◆ Task brief
Report back every line below that carries the word "will".

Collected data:
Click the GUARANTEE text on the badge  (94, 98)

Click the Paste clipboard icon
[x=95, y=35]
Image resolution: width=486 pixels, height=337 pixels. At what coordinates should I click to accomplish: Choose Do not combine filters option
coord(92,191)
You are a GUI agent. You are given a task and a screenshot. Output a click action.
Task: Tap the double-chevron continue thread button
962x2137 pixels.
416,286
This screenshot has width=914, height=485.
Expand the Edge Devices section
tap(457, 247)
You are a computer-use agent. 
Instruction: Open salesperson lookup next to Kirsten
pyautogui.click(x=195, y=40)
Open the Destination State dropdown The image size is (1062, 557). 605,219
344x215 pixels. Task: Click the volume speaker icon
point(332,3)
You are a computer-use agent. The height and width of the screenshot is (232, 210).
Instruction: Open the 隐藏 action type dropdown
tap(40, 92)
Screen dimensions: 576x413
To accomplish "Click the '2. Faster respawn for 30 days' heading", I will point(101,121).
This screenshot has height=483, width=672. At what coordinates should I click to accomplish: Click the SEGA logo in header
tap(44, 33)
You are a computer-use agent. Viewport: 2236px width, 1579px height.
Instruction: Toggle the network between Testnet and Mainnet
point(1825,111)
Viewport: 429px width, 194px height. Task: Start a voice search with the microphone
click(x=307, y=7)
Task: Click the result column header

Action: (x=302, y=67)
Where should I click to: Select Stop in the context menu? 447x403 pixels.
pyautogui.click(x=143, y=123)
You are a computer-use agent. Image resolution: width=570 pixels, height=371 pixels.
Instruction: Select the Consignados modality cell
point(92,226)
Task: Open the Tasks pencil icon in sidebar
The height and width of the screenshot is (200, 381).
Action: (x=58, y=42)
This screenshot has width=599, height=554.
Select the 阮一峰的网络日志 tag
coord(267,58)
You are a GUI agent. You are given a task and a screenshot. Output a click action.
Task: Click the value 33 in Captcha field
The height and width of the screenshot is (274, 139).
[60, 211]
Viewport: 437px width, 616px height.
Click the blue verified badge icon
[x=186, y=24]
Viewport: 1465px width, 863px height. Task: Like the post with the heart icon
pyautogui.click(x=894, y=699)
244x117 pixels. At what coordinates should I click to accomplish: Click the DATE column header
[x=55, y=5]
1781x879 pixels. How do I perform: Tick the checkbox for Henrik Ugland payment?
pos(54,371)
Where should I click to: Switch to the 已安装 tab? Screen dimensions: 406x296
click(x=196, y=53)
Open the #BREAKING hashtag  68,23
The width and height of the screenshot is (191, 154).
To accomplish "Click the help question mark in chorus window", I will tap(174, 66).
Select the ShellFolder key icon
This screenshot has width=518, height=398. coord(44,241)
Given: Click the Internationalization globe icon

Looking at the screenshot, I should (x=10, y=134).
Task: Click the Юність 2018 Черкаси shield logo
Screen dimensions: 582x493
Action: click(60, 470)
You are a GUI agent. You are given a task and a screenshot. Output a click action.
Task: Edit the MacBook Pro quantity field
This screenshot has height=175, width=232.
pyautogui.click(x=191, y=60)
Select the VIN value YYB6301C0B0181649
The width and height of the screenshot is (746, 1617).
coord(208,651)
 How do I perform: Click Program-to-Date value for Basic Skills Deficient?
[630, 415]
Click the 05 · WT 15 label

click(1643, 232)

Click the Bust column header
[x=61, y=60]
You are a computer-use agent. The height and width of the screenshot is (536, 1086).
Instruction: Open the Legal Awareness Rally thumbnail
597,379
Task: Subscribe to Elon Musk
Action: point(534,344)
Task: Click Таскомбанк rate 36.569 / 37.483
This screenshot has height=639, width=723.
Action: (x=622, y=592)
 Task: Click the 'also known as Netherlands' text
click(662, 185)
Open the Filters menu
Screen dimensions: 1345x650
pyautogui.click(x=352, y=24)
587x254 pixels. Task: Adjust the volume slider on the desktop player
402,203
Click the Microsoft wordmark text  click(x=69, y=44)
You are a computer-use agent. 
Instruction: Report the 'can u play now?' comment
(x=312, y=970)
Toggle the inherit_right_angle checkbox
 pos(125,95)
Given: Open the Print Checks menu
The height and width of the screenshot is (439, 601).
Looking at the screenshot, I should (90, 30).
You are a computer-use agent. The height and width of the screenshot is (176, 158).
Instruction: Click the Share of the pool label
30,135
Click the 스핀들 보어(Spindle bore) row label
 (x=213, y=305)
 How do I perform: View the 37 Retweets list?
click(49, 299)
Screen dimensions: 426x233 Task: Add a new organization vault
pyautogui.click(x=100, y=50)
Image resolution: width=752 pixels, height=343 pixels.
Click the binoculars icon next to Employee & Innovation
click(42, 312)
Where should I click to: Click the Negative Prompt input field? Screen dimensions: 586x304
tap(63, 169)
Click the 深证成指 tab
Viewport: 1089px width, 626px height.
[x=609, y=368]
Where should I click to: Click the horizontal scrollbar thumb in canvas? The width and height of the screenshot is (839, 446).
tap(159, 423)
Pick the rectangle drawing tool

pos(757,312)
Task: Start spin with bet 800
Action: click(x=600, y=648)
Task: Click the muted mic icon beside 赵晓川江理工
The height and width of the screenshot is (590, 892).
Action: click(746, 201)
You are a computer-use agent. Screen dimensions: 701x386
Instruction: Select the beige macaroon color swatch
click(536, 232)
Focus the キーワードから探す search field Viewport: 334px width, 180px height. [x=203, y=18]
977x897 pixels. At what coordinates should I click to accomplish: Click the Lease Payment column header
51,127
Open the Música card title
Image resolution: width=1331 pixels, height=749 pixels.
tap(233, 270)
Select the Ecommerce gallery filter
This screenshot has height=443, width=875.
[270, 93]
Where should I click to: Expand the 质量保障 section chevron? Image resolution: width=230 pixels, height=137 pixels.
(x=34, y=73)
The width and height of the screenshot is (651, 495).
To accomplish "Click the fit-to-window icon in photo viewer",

◆ Task answer
To accomplish "Click the '2. Faster respawn for 30 days' heading", I will point(101,121).
To accomplish "Click the help question mark in chorus window", I will tap(174, 66).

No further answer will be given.